Remarquons cependant qu’au début, les Yézidis plaçaient de grands espoirs dans le Kurdistan irakien le considérant comme libérateur, mais c’est l’exact opposé des attentes qui s’est alors passé. Saddam Hussein a été remplacé par Massoud Barzani, le KDP a remplacé le parti Baas et le slogan « Les Yézidis sont Arabes » a été remplacé par « Les Yézidis sont les Kurdes les plus pures ». Ainsi la politique d’arabisation a été remplacée par une politique de kurdification. Selon le rapport de l’organisation américaine luttant pour les droits de l’Homme « Institute for International Law and Human Rights», les Yézidis ne se reconnaissant pas comme Kurdes ont été systématiquement persécutés, victimes de discrimination diverses et arrêtés par des services secrets du Kurdistan irakien [9].

Les terres yézidis qualifiés de «territoires disputés» selon la constitution irakienne sont devenues l’arène des affrontements interminables entre Erbil et Baghdâd. Tentant de se débarrasser des Yézidis qui ne leur étaient pas loyaux, le Parti Démocratique du Kurdistan appliquait la politique de Saddam Hussein, que ce dernier utilisait jadis à son tour conte eux-mêmes. L’agence Wikileaks rapporte que déjà en 2008, le Mir des Yézidis, Tahsin-Beg, disait aux diplomates occidentaux que la communauté yézidie disparaitrait sous la pression du PDK. Tarsin-Beg rapportait que les représentants du PDK confisquaient les terres et les biens des Yézidis dans la région de Sheikhan pour ensuite les donner aux Kurdes [10]. Le leader yézidi supposait que le PDK exagérait délibérément la proportion de la population kurde dans cette province afin de gagner les referendums à venir dans la province de Ninive. Selon le Mir, cette politique « mènera à la disparition des Yézidis » [11].

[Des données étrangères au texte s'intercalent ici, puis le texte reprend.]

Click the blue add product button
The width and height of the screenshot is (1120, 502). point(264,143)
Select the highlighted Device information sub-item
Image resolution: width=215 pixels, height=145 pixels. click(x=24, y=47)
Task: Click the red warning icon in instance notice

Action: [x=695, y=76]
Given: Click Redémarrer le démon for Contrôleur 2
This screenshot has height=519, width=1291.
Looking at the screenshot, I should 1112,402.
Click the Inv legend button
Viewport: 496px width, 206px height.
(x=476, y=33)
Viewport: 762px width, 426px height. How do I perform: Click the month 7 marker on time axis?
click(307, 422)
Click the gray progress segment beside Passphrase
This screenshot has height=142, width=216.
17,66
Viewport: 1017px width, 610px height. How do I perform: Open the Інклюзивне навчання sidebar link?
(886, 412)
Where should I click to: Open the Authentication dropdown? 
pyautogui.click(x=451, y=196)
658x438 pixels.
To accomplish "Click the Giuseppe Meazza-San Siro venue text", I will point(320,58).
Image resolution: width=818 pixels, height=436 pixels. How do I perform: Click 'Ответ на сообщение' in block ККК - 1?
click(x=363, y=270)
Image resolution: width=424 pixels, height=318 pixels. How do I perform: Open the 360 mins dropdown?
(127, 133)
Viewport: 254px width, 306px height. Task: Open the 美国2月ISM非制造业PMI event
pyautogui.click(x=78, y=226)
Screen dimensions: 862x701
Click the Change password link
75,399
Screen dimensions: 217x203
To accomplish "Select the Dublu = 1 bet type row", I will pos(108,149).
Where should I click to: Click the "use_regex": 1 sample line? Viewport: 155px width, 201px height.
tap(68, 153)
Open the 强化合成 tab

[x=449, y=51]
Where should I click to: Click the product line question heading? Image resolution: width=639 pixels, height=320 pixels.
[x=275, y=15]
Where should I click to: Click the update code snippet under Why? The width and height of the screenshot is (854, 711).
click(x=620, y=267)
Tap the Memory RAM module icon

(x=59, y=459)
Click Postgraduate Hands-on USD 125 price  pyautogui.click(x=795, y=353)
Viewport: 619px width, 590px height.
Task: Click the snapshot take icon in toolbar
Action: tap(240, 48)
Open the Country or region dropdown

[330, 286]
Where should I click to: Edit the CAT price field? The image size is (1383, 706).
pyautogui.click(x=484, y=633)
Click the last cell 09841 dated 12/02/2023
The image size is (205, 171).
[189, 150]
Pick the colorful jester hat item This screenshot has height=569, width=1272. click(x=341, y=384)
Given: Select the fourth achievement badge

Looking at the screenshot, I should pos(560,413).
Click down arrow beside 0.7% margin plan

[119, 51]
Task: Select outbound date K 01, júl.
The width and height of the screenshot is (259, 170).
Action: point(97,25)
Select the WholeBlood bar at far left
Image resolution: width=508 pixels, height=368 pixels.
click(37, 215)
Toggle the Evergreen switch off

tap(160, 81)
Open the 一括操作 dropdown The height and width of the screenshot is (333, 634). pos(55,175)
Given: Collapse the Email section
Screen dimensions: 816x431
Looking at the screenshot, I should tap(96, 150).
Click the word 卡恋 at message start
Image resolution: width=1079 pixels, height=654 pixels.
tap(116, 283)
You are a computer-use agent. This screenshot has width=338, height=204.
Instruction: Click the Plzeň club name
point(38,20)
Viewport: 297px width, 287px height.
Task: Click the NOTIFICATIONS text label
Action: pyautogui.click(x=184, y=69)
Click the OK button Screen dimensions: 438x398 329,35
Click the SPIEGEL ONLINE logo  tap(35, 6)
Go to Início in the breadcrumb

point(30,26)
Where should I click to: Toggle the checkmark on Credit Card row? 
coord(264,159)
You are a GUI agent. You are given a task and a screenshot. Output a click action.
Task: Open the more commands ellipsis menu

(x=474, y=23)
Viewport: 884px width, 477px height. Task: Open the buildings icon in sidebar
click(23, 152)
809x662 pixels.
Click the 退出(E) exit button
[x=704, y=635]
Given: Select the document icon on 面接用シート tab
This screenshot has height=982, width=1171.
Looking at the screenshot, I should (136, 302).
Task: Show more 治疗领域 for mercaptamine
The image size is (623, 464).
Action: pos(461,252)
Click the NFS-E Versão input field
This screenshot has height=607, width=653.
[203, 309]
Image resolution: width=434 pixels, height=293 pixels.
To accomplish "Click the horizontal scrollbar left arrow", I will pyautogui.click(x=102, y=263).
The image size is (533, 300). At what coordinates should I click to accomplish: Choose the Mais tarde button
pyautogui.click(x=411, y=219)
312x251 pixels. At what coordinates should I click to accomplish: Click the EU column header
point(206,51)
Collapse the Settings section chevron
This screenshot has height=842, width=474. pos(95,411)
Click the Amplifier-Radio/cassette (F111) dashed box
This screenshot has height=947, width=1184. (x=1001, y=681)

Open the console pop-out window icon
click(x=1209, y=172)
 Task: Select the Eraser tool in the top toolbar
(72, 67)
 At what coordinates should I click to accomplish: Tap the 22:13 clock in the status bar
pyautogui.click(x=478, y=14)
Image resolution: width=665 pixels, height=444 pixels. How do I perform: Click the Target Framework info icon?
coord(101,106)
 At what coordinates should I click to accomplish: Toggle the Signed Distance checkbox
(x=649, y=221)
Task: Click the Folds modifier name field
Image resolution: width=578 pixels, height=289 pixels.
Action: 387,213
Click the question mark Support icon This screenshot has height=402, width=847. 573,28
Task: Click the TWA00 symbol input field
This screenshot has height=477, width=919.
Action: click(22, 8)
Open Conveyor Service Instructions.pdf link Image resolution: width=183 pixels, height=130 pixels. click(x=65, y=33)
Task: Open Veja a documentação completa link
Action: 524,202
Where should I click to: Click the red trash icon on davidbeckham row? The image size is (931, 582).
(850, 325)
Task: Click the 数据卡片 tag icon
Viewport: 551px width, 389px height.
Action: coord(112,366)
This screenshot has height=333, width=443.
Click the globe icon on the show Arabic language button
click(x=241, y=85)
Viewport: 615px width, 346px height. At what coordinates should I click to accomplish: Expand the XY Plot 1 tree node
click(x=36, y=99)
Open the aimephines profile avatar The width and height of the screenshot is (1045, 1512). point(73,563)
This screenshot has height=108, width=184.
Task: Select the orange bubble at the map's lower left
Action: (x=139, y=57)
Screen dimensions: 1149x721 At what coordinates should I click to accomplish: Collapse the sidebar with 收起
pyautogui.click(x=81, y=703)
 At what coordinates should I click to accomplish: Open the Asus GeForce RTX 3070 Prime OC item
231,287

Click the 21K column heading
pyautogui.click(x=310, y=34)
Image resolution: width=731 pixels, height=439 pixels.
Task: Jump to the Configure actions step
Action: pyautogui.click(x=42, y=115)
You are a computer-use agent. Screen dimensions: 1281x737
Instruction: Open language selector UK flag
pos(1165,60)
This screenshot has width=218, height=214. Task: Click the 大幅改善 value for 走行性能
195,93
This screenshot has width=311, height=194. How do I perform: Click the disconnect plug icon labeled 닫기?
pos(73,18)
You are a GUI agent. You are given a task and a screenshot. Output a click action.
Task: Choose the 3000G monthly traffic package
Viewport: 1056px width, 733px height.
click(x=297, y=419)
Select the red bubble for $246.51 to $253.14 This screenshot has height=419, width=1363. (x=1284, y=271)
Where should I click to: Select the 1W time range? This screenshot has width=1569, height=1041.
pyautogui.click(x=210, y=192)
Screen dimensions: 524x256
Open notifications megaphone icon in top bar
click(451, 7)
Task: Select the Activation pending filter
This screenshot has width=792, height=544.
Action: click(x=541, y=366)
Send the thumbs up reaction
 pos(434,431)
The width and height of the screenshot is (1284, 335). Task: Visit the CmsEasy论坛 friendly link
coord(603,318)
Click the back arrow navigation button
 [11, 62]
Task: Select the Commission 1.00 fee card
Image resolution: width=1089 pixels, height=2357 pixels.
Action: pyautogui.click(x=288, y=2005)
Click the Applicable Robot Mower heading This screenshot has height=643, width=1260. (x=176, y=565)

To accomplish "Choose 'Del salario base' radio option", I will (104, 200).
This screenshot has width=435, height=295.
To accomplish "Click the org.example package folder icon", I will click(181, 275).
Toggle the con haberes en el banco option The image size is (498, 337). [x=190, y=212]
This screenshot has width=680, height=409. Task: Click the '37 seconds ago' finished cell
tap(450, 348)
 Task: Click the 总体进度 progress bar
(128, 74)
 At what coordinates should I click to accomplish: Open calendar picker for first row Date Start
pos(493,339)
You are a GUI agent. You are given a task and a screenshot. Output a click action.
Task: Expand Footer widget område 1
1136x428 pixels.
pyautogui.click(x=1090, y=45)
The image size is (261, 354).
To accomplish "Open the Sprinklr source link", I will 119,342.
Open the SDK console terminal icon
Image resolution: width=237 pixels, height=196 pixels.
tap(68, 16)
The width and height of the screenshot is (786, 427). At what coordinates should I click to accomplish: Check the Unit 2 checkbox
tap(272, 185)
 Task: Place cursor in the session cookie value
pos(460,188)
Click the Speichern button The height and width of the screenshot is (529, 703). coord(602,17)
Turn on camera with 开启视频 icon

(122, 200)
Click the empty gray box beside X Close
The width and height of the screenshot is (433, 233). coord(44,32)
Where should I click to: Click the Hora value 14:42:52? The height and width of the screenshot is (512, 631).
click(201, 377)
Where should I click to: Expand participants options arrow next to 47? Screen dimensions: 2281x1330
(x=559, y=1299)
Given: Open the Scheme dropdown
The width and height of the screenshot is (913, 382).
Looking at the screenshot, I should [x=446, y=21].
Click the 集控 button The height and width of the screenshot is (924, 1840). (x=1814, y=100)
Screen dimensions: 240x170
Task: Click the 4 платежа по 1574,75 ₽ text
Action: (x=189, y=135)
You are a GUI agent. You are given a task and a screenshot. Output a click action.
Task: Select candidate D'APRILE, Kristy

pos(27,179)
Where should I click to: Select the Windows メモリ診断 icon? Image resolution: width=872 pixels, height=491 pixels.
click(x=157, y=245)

Les paroles du leader yézidi se sont révélés être vraies. Sheikhan qui depuis la nuit des temps était majoritairement peuplé de Yézidis et qui était le berceau du Yézidisme, est aujourd’hui devenu une région musulmane.

Les membres du PDK contrôlaient tous les postes administratifs importants à Shengal. Malgré des revenus considérables provenant de la manne pétrolière, un haut taux de chômage et de pauvreté régnaient à Shengal, ce qui obligeait les Yézidis à se rendre à Mossoul dans la quête d’une vie meilleure. Et à Mossoul ils devenaient les cibles privilégiés des islamistes. Le secteur agraire de Shengal était détruit, l’économie anéantie, et les solutions à ces problèmes tardaient à venir à cause de l’absence d’une réelle volonté politique. Chaque fois que les Yézidis tentaient de défendre leurs droits, les pouvoirs du Kurdistan irakien en la personne de Massoud Barzani, disaient que les terres yézidis sont des « territoires disputés » et qu’ils ne sont pas sujets à la juridiction kurde. Malgré le statut de « territoire disputé » les pouvoirs kurdes participaient de manière active dans les élections locales et contrôlaient les postes clés des structures et organes politiques locaux [12].

L’islamisation de la société kurde, menée activement par le clan Barzani, est devenue une menace réelle pour les Yézidis et les chrétiens. L’une des conséquences du processus de l’islamisation ont été les pogroms de l’année 2011, qui ont eu lieu contre les commerces appartenant aux Yézidis et aux Assyriens [13]. Par ailleurs les Yézidis et les Assyriens ne pouvaient pas occuper des postes haut placés des structures étatiques, puisque pour y accéder il faut poser sa main droite sur le Coran et jurer dessus, chose qui leur est inconcevable [14].

La création artificielle de la promiscuité dans les lieux d’habitations compactes des Yézidis est devenue l’une des causes de la forte hausse du taux de suicide parmi les jeunes Yézidis d’Irak. N’importe quelle initiative des hommes d’affaires yézidis visant à améliorer la situation était éradiqué dans son état embryonnaire et les initiateurs ont dû systématiquement encourir des sanctions. Ainsi à la fin de l’année 2012, a eu lieu à Shengal, une conférence visant à réduire les suicides parmi les Yézidis. A la fin de la conférence, les activistes yézidis ont été arrêté par les services de renseignement kurdes « Asaïch » et certains d’entre eux ont subi des violences [15].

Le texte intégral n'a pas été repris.